A curve like this can also only work if weapon levels are somewhat difficult to obtain, and if silver weapons themselves are also somewhat rare. The idea should be that getting to A rank should only happen late game, and that the really strong weapons are valuable, and thus, the Silver weapons being overpowered doesn’t impact most of the game balance, and the devs can balance around when you would get these weapons, and approximately which characters could use them at specific chapters.

If you don’t like the overpowered silver weapons, i like the idea of defense penalties. for the ranged weapons, i don’t think much is necessary for bows, but magic should probably have low might for all spells compared to even swords (like fibulventr being like 11 might A rank or something). knives should also either lose a lot of debuff power, or lose pretty much all their damage.
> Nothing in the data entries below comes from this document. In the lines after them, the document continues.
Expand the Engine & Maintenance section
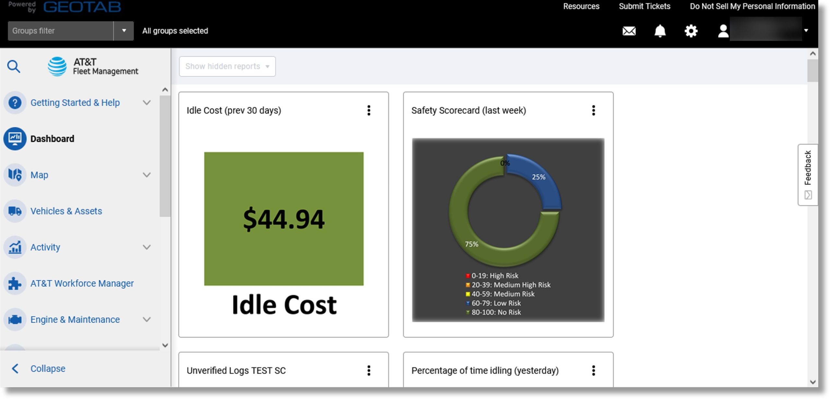click(147, 320)
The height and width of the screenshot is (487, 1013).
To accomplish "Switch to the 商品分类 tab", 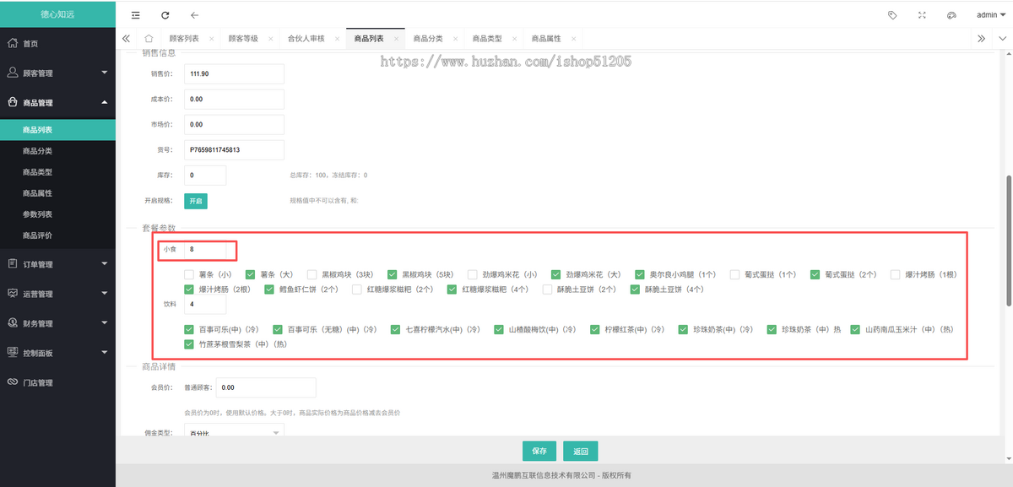I will (x=429, y=38).
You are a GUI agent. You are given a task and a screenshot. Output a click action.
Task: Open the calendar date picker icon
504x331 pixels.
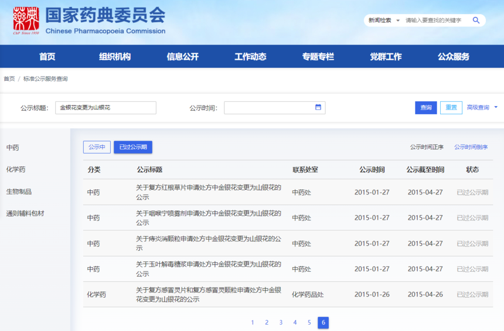pyautogui.click(x=318, y=107)
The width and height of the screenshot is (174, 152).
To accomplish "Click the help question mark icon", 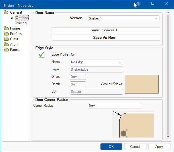I will pyautogui.click(x=138, y=4).
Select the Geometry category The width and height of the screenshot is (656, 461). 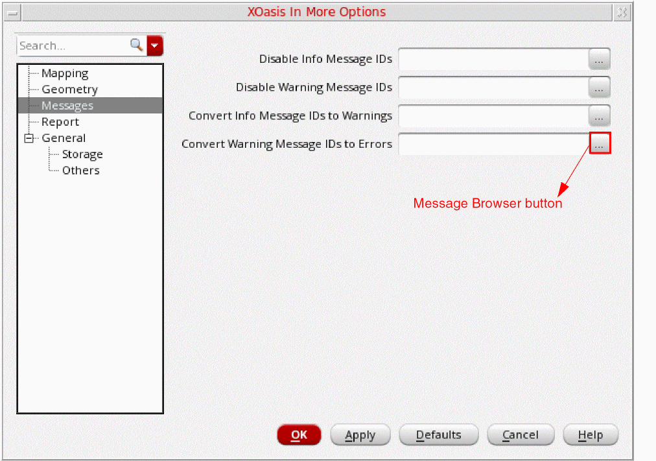[69, 89]
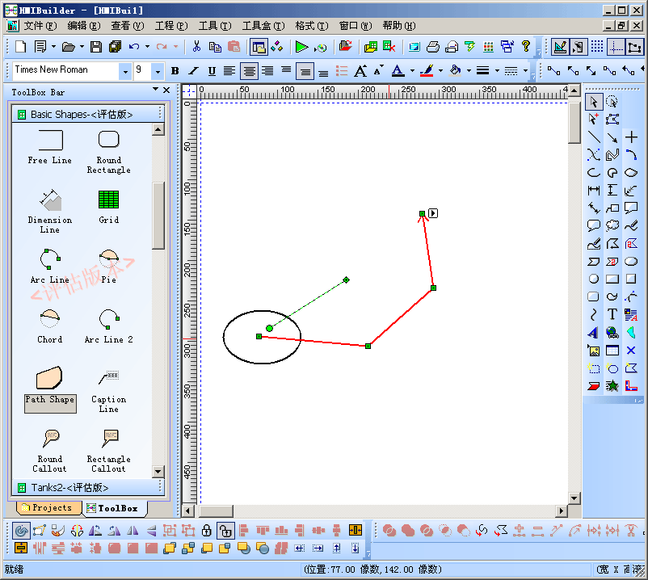Open the font size dropdown
The image size is (648, 580).
tap(158, 71)
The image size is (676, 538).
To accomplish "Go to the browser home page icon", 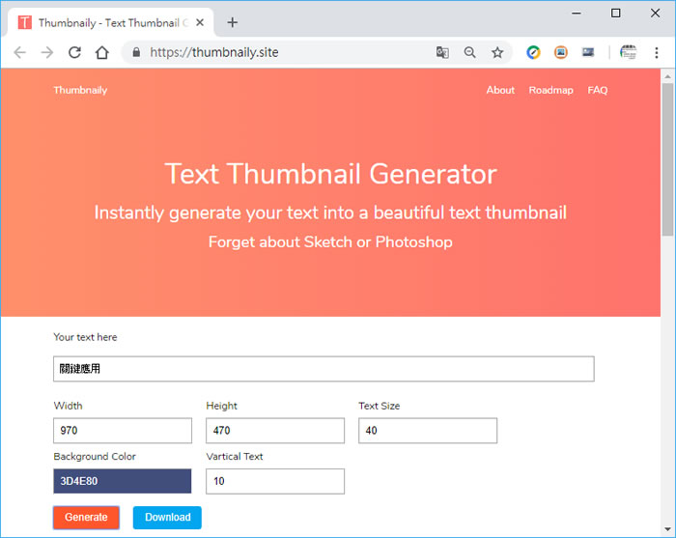I will pos(101,53).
this is all my thoughts, as someone who hasn’t really dug into the design element of Fire Emblem.

Conquest weapon system was fine

I think the community has two big misconceptions about weapons without durability:

  1. Without weapon durability, resource management is eliminated/weakened/less fun
  2. It is impossible to balance weapons without durability

I think both of these are misguided and here is why:

  1. Resource management is streamlined, not reduced when durability is eliminated. Managing items/gold has not been particularly interesting in any of the fire emblem games i’ve played because the games give you so much gold that conserving durability is only relevant with rarer weapons that are not commonly sold. Fates Conquest was the first time when money actually felt valuable and limited. This is because Fate’s designers never had to worry about whether the weapons they had already handed out would break and therefore didn’t feel the need to saddle the player with extra money just in case. When durability is eliminated, the supply of weapons can be more limited (because as I said before you don’t have to worry about players breaking weapons), causing your resource management choices to actually matter. It provides greater incentives for players to complete side objectives that reward them with items/gold. Getting rid of durability also makes weapon management less bloated and tedious. You don’t have multiple weapons with only a few uses yet taking up unnecessary space. You don’t have to worry about the unknown longterm costs of using a powerful weapon when it’s useful in the short term (durability makes people think they should hoard which is bad because hoarding isn’t a good strategy. The argument that infinite uses invalidates powerful early game weapons is bad because it’s almost always more efficient and optimal to just use the weapon even with durability). You don’t have any annoying moments when you realize that you didn’t double because your sword only had one use left.
    TLDR Eliminating durability means you can make funds and weapons more limited, increasing the value of gold and items and making your purchasing choices more strategic and matter much more.
  2. A lot of people have made the argument that just because Fates did a poor job balancing weapons with durability means it’s more difficult, but I think that might, hit, availability, (which everyone forgets) and weight are enough to balance without all the special debuffs. As mentioned in point 1, price is a much more interesting balancing option with infinite durability as well. How exactly the stats of weapons should be set up to do this can’t just be stated in abstract because the context of the stats of the units who use the weapons are also important, and I can’t have many examples because not many games have tried weapon durability, but I don’t think we should just assume it’s harder just because Fates failed at it.